Search code examples
c++pointersreverse-engineeringmemory-editing

Dereferencing a double-level pointer results in different behaviour from dereferencing a single-level pointer

Version 1:

int* work(int** pointer, int offset)
{
    return *pointer + (offset/sizeof(int));
}

int main()
{
    int** pointer = (int**) 0x4df73c;
    int offset = 0xf4;

    int* healthLowestPointer = work(pointer, offset);

    while(true) {
        *healthLowestPointer = 1000;
        Sleep(250);
    }
}

Version 2:

int* work(int* pointer, int offset)
{
    return (int*) (*pointer + (offset/sizeof(int)));
}

int main()
{    
    int* pointer = (int*) 0x4df73c;
    int offset = 0xf4;

    int* healthLowestPointer = work(pointer, offset);

    while(true) {
        *healthLowestPointer = 1000;
        Sleep(250);
    }
}

Version 1 works correctly, but version 2 doesn't seem to. I don't understand why version 2 is broken. Isn't dereferencing a a double-level pointer the same thing as dereferencing a single-level pointer i.e. it grabs the value at the memory address the pointer contains?

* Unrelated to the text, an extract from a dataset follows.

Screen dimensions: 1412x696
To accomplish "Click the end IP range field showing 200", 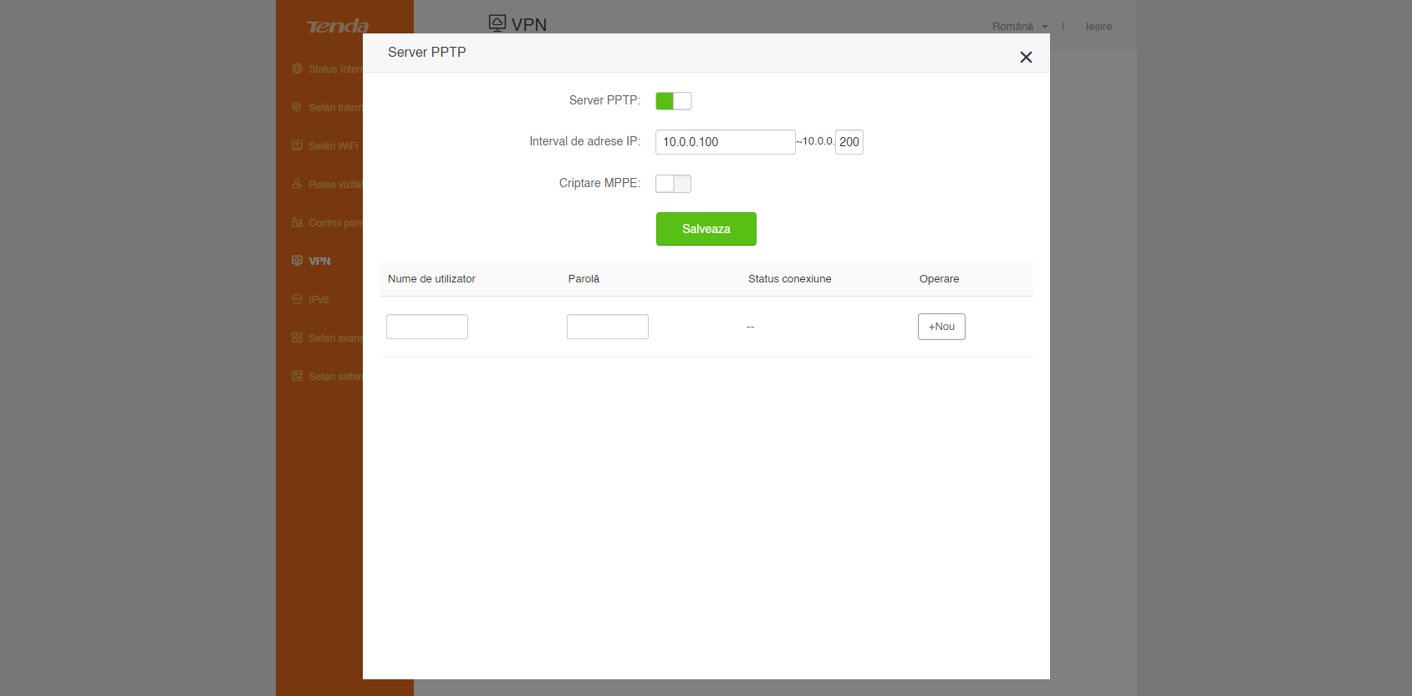I will [x=849, y=142].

How would I write a function that takes a n-level pointer as input, and returns a 1-level pointer by dereferencing the n-level pointer n-1 times?

Solution

  • They are very different things. An int** is a pointer to a pointer to an int. If you dereference it, you get an int*. An int* is a pointer to an int. If you dereference it, you get an int.

    In the first example, you pass an int** with value 0x4df73c as the first argument to work. You then dereference this, which should give you an int*. That is, 0x4df73c is the address of an address and doing *pointer has gotten you the second addess. You then do pointer arithmetic with this int* by adding (offset/sizeof(int)), which works out how many ints there are with offset bytes. So when you add this value, your int* will move along to point at the int at that offset. You then return this int* and all is well.

    In the second example, you pass 0x4df73c as an int*. You then dereference it, which gives you an int. Now the + doesn't do pointer arithmetic - it does integer arithmetic. (offset/sizeof(int)) will still give you the number of ints in offset bytes, but the arithmetic won't do what you want. It won't increase the value of the int by the appropriate amount.

    Let's say an int is 4 bytes on your machine. When you have an int* called p and you do p + 5, this doesn't just add 5 to the address in p. It adds 5 times the size of an int (20 bytes), so that it's now pointing at the 5th int. However, if you have an int called i and you do i + 5, this really does just add 5.

    So that's your problem. When you add to the int, you're not doing the appropriate arithmetic. I imagine it would work if you change it to, assuming an int* and an int are the same size on your system (as you say they are):

    return (int*) (*pointer + offset);

    but I do not recommend this. Don't use an int as though it were a pointer. The cast to the (int*) involves a reinterpret_cast and is horrible. Stick to your first code.